Progress for women in corporate America isn’t just slow—it’s stalled, according to new research from LeanIn.Org and McKinsey & Co. For women of color, and for black women executives especially, it’s even worse.
The stats laid out in Women in the Workplace 2018 are appalling:
- Only one in 25 C-suite leaders is a woman of color
- Four in 10 black women never have interactions with senior leaders about their work
- For every 100 men promoted to manager, only 60 black women are
- Black women and lesbian women experience microaggressions at a higher rate than women overall, at 69% and 71%, respectively
Perhaps most glaring is the lack of support black women receive from their managers. Says the study:
Black women are far less likely to get help navigating organizational politics and balancing work and personal lives, and managers are less likely to promote their accomplishments.
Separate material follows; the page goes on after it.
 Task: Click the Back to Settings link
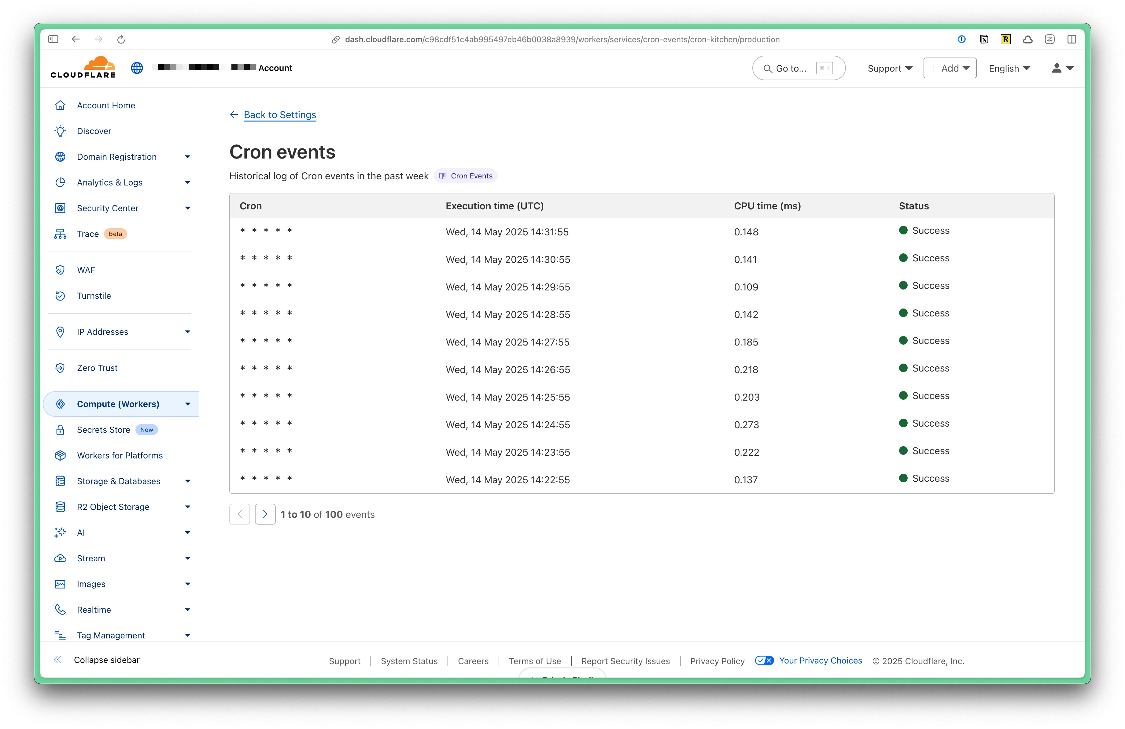[x=280, y=114]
The same dynamic holds true for access to managers: only about a third of black women socialize with their manager outside of work, compared to about half of white women.
In fact, the research notes that black women actually receive the least support, with fewer black women than white women, Asian women, Latina women, lesbian women, and—of course—men reporting that their manager provides the resources they need to succeed.
“I would like a manager who respects and values my opinions, especially in my realm of expertise. I’d love to be asked, ‘What are your thoughts?’ Or, ‘We’re having this meeting. Can I pull you in on this?’ But that doesn’t happen,” says one of the black women interviewed for the study. Adds another: “My manager doesn’t help me with workplace politics. She tells me I should stay quiet.”
The report, which uses pipeline data and HR practices from 279 companies plus surveys of 64,000 employees, shows that corporate America has a long way to go when it comes to the inclusion and advancement of black women executives.
“The business case for diversity is clear. Research shows it leads to better performance, more innovation, and stronger economic growth. Still, year after year, the gender gap in corporate America remains,” said Sheryl Sandberg, COO of Facebook and founder of LeanIn.Org, in a statement.
“Improving the representation of women is the right thing to do and the smart thing to do,” Sandberg continued. “Women are leaning in. Companies need to lean in, too.”